■ **ACTIVITY**: Please set down exactly the lines of the listing below from the line containing "Expand the Content" through the line containing "Choose the @fig-histogram reference", both lines included, leaving out all other lines.

━━ SOURCE DATA

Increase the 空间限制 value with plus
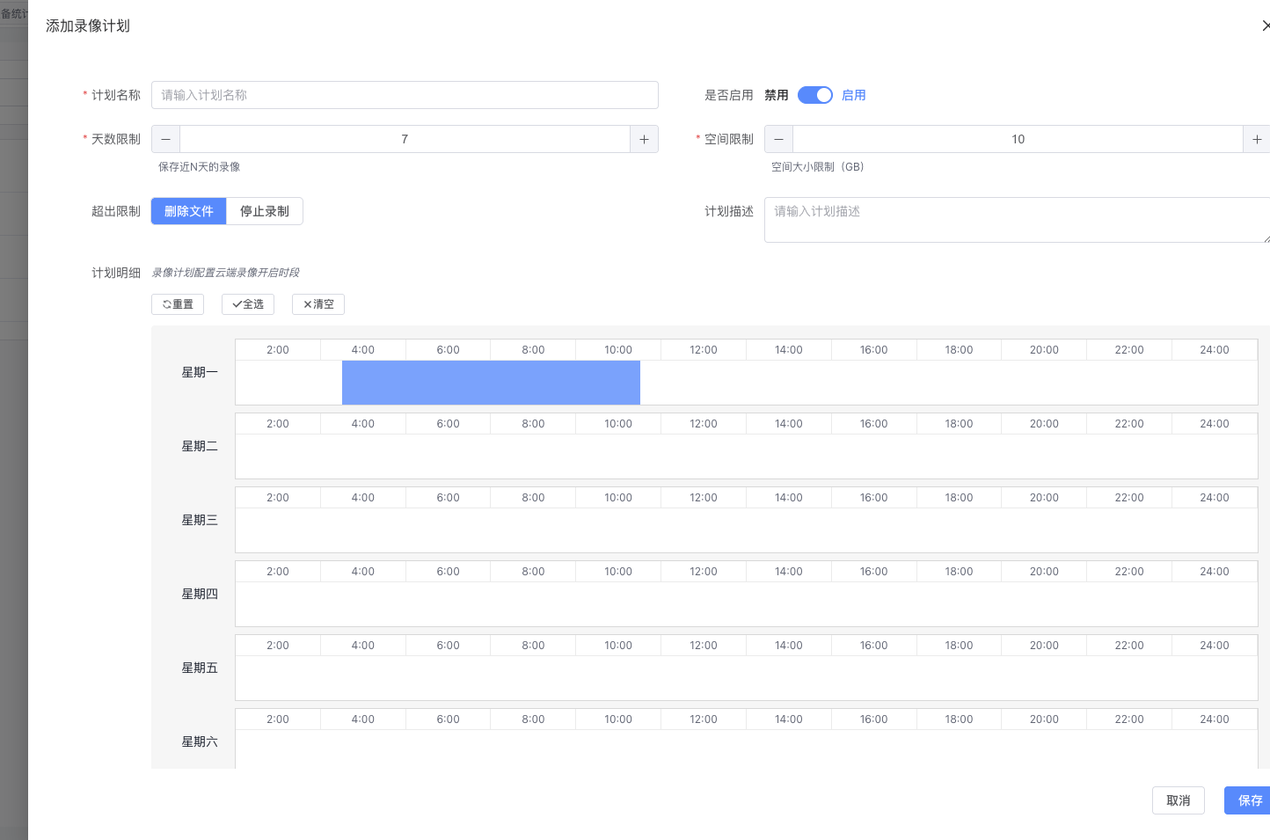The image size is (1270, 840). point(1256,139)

━━━━
━━ SOURCE DATA

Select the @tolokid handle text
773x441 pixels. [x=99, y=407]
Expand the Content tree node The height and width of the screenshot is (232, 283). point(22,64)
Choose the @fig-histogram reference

━━━━

■ **FINAL ANSWER**:
Expand the Content tree node The height and width of the screenshot is (232, 283). point(22,64)
Choose the @fig-histogram reference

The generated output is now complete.